Vikram Chandra’s 2007 novel Sacred Games weighs in at 947 pages in paperback, and during the course of its epic length, Chandra unfurls an intricate, grand-scale plot spanning decades and dozens of characters, tracing the rise and fall of a Mumbai crime lord and the many lives (and deaths) caught up in his wake. The novel is violent, suspenseful, and deeply influenced by film—Bollywood is a constant presence in its pages, and as I read I was also frequently reminded of police procedurals and film noir. At its extremely dramatic climax, the fate of Mumbai (and perhaps the world) rests on policeman Sartaj Singh’s shoulders, in the kind of moment that you’re far more likely to encounter in a Hollywood action movie than in a lengthy literary novel. But rather than rushing from that climax into a quick, easy, and simplistic Hollywood ending, Chandra then dips back deep into the novel’s backstory, giving more than fifty pages to new characters whose lives and decisions have in some ways shaped the events of the main plotline. The purpose of this move isn’t merely to tie up loose ends so much as to reinforce the novel’s central ideas: that, for all the struggle, passion, violence, patriotism, honor, lust, theft, and betrayal experienced by Chandra’s characters, the specific outcomes (the losses and victories, worlds being lost or worlds being saved) end up mattering relatively little. Near the novel’s end, Chandra gives us the thoughts of the novel’s hero, Sartaj Singh:
There was no calculation that could determine how much had been sacrificed or what had been gained, there was only this recognition of loss, of pain endured and absorbed.

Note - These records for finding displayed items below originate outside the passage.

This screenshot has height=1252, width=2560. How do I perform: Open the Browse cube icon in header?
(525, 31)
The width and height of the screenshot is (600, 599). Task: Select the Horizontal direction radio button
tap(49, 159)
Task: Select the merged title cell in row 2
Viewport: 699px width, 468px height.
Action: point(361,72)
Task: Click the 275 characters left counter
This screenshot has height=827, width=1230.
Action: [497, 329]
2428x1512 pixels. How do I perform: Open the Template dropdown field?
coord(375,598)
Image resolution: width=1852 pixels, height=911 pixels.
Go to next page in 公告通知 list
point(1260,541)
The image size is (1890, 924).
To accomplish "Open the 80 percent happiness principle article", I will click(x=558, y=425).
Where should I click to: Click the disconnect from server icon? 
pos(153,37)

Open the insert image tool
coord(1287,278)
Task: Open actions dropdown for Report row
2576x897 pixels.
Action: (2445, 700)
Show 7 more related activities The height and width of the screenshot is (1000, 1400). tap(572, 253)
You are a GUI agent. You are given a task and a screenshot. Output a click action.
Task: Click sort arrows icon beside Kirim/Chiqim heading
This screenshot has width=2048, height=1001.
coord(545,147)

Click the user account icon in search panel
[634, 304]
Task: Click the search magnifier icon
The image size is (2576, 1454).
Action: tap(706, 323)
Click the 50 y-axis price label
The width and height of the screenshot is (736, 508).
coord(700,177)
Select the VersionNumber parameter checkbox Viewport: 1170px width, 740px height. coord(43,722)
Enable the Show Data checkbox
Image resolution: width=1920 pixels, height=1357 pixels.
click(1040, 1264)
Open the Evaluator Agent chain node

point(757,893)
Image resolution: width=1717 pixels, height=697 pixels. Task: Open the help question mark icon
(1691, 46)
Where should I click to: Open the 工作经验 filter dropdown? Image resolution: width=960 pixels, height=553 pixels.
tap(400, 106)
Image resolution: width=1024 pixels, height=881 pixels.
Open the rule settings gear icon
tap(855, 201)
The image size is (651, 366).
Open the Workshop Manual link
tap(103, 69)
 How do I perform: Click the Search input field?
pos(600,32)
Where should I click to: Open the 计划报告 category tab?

Throughout the novel, many characters are obsessed with accounting for things: both police and gangsters (as well as politicians, Bollywood producers, prostitutes and virtually everyone else in the book’s pages) are constantly tallying up what they have, what they’re owed, and what they might expect to earn in the future. They’re all angling for power, for prestige, for money—except (for the most part) Singh, who sometimes accepts under-the-counter payments and bribes as a matter of necessity in order to continue operating successfully in the deeply corrupt Mumbai police department, but who shows little of his coworkers’ personal ambition for wealth and power. Singh is an obvious foil for the gang lord Ganesh Gaitonde—who narrates about half of the book, telling the tale of his rise from provincial obscurity and the trail of bodies he left along the way. Gaitonde is a fascinating character: he’s completely ruthless, but also both introspective and oddly naive. He kills his rivals and those who betray him with efficiency and brutality—yet he also falls in love with a prostitute with film star ambitions, and labors to learn English in an effort to rise above his provincial origins. He doesn’t feel especially guilty about the people he kills or otherwise brings to harm—but he does wonder about the ultimate purpose of his actions, and more fundamentally, about who he truly is. Throughout the course of the novel, Gaitonde consistently refuses to answer questions about his background when others ask him about it—and yet after his death in the novel’s opening pages, he speaks to Singh from beyond the grave with complete honesty, telling the full story of his life. It’s only in death, then, that Gaitonde faces up to the fact that the whole of his murderous climb to power was ultimately nothing but an attempt to create distance between himself and his provincial origins—and further, that no amount of wealth or power—and not even the plastic surgery he gets in order to remake his face into something more like a Bollywood idea of handsomeness—had in actuality utterly failed to remake him into some kind of new and different and better person.
It’s here here the book’s pervasive allusions to Bollywood (and the fantasy world of movies in general) take on deeper significance: it’s not only a matter of style, but also a device for pointing out the falsity of numerous characters’ dreams of escaping their lives and origins. Some—like Gaitonde—do succeed at least for a time in reshaping their lives into dream-like forms: Gaitonde sometimes believes that he really has transformed himself; and his prostitute mistress Zoya really does become a film star (though in the process she becomes empty and cold, a literal embodiment of her ambitions, her whole appearance surgically re-shaped in order to become a kind of on-screen simulacrum of her provincial girlhood fantasies). Others do not dream of escape from their lives and origins, but instead, destruction: Gaitonde’s guru harbors a dark fantasy of doom, and even Sartaj sometimes wonders what it is, exactly, that he is struggling to save.
Chandra is by no means suggesting that people ought to remain in their place—quite the opposite, in fact. Sartaj’s quiet struggles against the anti-Sikh prejudice in Mumbai’s police department are portrayed as admirable, and Gaitonde’s compassion for hopelessly deluded young people who write to his friend (and madam) JoJo Mascarenes in hope that she will help them achieve their impossible dreams of becoming stars and models comes off as one of the vicious and self-deceiving gang lord’s few redeeming qualities. Instead, Chandra is pointing out the ways in which the desires underlying the grand dreams and hopes of ordinary people often become compromised in the face of the real world: that the great difficulty of achieving success leads many people to betray themselves again and again, until one day (whether their dreams have been realized or not) they can no longer recognize the people they have become.